# Most wanted lizards



## stevetastic (May 10, 2010)

What lizards would you most like to own?

On my list:
Shinisaurus crocodilurus
Abronia graminea:drool::drool::drool:
Physignathus lesueurii lesueurii (male)
Uromastyx aegyptius
Varanus glauerti
Varanus salvator
All the Uroplatus geckos


----------



## Mack&Cass (May 10, 2010)

On my personal wishlist:
Heloderma suspectum or horridum
Varanus salvator
Varanus acanthurus
Varanus prasinus
Chlamydosaurus kingii
Furcifer oustaleti

Mackenzie


----------



## Rick McJimsey (May 10, 2010)

Rhacodactylus leachianus
Rhacodactylus sarasinorum
Rhacodactylus chahoua


----------



## Jmugleston (May 10, 2010)

In no particular order here are the lizards we'll be adding to the collection:
Tiliqua rugosa 
Corucia zebrata
Varanus glauerti
Tiliqua multifasciata
Tiliqua occidentalis
Varanus pilbarensis
Varanus macraei
Varanus spinulosus


----------



## Jmugleston (May 10, 2010)

stevetastic said:


> What lizards would you most like to own?
> 
> On my list:
> Shinisaurus crocodilurus


We expect shini babies next Spring......Our adults are just old enough this year so hopefully they'll do their thing in a few months.


----------



## Mack&Cass (May 10, 2010)

Rick McJimsey said:


> Rhacodactylus leachianus


I forgot the leachie!
Mackenzie


----------



## Obelisk (May 10, 2010)

Holodactylus africanus
Nephrurus levis
Nephrurus amyae
Underwoodisaurus milii
Egernia kintorei 
Egernia major
Egernia depressa
Egernia stokesii
Uroplatus sikorae
Uroplatus henkeli

..... as well as some others that I can't remember right now.


----------



## ZergFront (May 11, 2010)

Varanus macraei
 Crotaphytus collaris
 Conolophus subcristatus
 Varanus prasinus
 Chlamydosaurus kingi
 Varanus beccarii
 Varanus timorensis
 Furcifer pardalis


----------



## Terry D (May 11, 2010)

Data records:
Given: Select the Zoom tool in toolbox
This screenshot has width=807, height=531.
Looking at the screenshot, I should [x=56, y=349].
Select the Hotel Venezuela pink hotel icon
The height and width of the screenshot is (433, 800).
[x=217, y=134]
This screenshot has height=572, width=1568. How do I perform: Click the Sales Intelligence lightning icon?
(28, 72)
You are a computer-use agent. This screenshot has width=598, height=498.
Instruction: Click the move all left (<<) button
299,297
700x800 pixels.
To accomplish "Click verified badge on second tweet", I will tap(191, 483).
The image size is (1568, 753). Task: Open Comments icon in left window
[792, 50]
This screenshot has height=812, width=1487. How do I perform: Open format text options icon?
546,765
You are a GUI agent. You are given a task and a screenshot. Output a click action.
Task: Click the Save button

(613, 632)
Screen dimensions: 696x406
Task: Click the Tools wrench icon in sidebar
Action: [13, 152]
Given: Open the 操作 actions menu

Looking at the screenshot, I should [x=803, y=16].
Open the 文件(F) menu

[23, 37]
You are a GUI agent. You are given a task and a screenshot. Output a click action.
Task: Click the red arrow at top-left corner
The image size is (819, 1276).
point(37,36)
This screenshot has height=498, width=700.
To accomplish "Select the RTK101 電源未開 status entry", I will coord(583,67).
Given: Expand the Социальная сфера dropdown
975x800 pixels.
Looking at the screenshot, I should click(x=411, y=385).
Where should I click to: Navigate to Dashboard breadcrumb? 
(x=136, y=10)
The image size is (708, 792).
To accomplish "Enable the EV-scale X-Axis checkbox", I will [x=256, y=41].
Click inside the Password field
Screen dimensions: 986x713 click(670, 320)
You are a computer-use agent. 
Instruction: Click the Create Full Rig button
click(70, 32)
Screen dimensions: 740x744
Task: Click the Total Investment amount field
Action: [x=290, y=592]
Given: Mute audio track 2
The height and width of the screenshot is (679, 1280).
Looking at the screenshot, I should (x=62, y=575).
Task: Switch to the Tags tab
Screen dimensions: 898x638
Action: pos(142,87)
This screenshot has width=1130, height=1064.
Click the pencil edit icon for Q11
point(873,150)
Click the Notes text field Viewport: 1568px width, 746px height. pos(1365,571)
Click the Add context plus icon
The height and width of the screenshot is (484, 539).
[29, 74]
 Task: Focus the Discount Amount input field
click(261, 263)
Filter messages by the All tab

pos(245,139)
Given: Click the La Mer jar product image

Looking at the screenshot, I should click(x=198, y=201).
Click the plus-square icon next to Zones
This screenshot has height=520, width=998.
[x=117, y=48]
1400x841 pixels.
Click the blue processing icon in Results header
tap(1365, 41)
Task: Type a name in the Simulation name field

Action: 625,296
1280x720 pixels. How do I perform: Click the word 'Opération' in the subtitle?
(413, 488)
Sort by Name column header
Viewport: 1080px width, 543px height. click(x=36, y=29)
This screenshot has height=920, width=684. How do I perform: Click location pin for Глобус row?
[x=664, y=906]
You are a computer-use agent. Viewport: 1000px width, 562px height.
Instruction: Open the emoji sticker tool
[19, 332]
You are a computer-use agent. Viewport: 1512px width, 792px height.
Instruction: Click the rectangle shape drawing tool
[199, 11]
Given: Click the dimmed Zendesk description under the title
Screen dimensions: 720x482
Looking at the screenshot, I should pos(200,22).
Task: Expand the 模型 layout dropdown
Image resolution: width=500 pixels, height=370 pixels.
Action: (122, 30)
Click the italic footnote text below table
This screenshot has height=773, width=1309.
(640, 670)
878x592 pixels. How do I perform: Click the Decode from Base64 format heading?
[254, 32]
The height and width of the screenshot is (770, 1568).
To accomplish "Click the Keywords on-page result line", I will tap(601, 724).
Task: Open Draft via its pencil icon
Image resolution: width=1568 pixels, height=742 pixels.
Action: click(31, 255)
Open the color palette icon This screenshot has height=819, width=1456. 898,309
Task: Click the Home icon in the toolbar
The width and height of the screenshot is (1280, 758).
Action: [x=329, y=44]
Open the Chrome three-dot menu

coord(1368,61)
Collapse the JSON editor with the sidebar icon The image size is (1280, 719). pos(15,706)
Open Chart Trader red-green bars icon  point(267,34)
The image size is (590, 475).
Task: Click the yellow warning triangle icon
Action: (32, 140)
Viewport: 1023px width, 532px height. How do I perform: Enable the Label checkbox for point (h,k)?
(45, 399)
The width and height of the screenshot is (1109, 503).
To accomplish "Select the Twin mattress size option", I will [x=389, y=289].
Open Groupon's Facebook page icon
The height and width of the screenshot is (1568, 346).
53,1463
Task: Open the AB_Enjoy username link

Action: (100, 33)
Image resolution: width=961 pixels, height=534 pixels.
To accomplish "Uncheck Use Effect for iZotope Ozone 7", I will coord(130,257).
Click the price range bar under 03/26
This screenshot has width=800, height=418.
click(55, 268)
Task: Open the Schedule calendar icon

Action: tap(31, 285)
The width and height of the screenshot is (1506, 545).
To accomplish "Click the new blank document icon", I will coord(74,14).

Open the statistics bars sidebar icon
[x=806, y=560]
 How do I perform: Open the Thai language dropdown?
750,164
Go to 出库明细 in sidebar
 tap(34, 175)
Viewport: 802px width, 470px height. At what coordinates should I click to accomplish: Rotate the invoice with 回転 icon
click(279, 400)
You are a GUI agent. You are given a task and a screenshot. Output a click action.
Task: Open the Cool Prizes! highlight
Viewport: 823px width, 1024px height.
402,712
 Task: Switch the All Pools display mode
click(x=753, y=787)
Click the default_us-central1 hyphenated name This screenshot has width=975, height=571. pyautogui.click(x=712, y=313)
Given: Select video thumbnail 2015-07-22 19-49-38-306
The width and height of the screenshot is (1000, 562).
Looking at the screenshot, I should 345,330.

§ **What you need to do**
Repeat, word for word, the stretch of the lizard wishlist thread from "# Most wanted" through "lesueurii lesueurii (male)".

§ **Task response**
# Most wanted lizards



## stevetastic (May 10, 2010)

What lizards would you most like to own?

On my list:
Shinisaurus crocodilurus
Abronia graminea:drool::drool::drool:
Physignathus lesueurii lesueurii (male)